If you’ve been looking for places in your schedule to squeeze in a few minutes of exercise, there’s more than one good reason to pencil in a walk after dinner. Taking a stroll after any or all meals benefits physical and mental health as well as improving your fitness. Instead of vegging out in front of the TV or settling in front of the computer to dive into emails or update your social media accounts, hit the bricks. Make it a long-term habit, and you’ll be surprised at how good you look and feel.
Post-Meal Walks Help Digestion
Walking after meals will help your system process the food you just took in. That’s an ultra-useful benefit, even if you don’t typically suffer from heartburn and indigestion. The sooner you get moving after eating, the better, but if you start walking at least within an hour, you’ll still see all sorts of positive changes. For example, if you over-ate, walking kick-starts the digestive process to get things moving and alleviate that overstuffed feeling. Interestingly enough, even though post-meal moderate exercise such as walking speeds up digestion, it also has the effect of improving satiety. That means you are less likely to crave a bedtime snack or an extra helping of dessert later on. In fact, if you can manage enough self-control to put dessert off until after the walk, you might find it easier to pass on that slice of cake or a bowl of ice cream altogether.
Walking Off Excess Weight
Any kind of physical activity shifts your metabolism into a higher gear, so you’ll burn more calories. Naturally, an after dinner walk can count toward the weekly 150 minutes of aerobic activity that’s recommended for adults. However, if you’ve been battling belly bulge, walking after eating can help you win the war of the waist. Healthline reports on a study which showed that obese women who spent their 150 – 210 minutes per week walking reduced their waist circumference and lost 1.5 percent body fat after only 12 weeks. That may not sound like much, but the longer they stuck with the program, the more they lost—and the results were long-term for those who made walking a permanent part of their regimen.

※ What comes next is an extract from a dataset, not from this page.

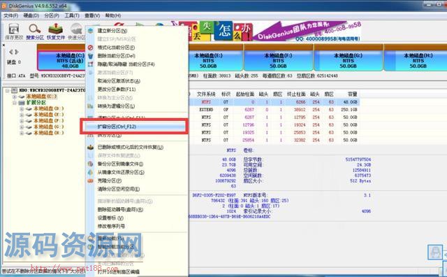Viewport: 447px width, 277px height.
Task: Select local disk (F:) partition bar block
Action: coord(278,61)
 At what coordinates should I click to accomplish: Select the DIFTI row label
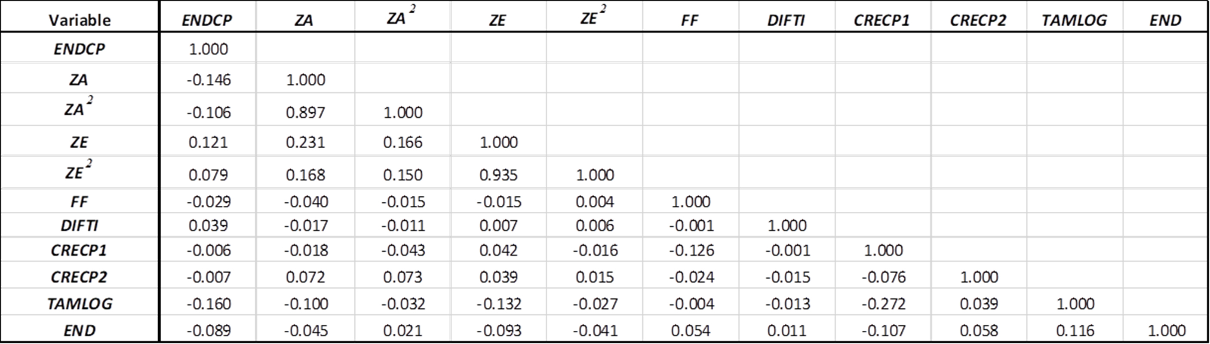click(x=79, y=226)
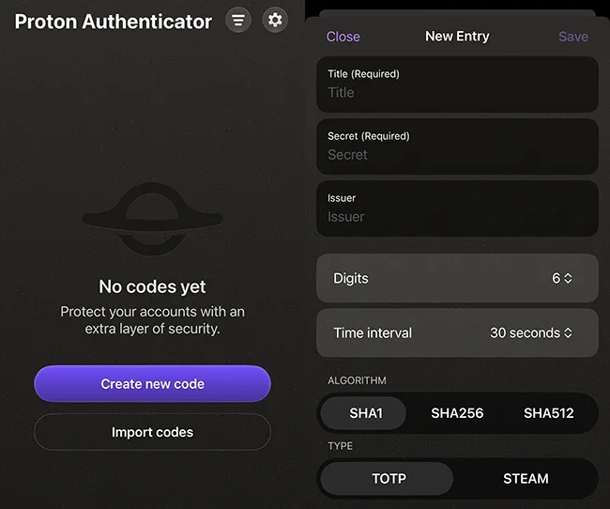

Losing weight with after-dinner walks will benefit your health in general, but walking post-eating targets a couple of very specific health issues. First, research has shown that walking for as little as 10 – 15 minutes after meals reduces blood sugar levels. Plus, even though the studies looked at walking in general for cutting blood glucose, the subjects who benefitted most were the ones walking after dinner. What’s more, a brisk walk has also been shown to result in lower triglycerides. Researchers even looked at walking after eating a high-fat meal and found that brisk post-dinner exercise helped keep triglycerides down.
Unplug and Unwind
Computers and devices have taken over our lives, and the effects are starting to show. A study published in BMC Psychiatry linked sleep disturbance, stress, and depression to high and even mid-level computer use. Everyone feels the need to stay connected but leaving your tablet and mobile phone at home when you take your after-dinner constitutional increases the benefits of walking. Unplugging for the duration of your walk will help with de-stressing and unwinding. You’ll sleep better and feel better, too, and that will do wonders for your overall health. It’s OK to bring your smartphone along to listen to a book, music, or relaxing sounds while you walk, but download your choice of audio and then turn on Airplane Mode. That will keep texts, phone calls, and intrusive social media notifications from interrupting your walk and your peace of mind.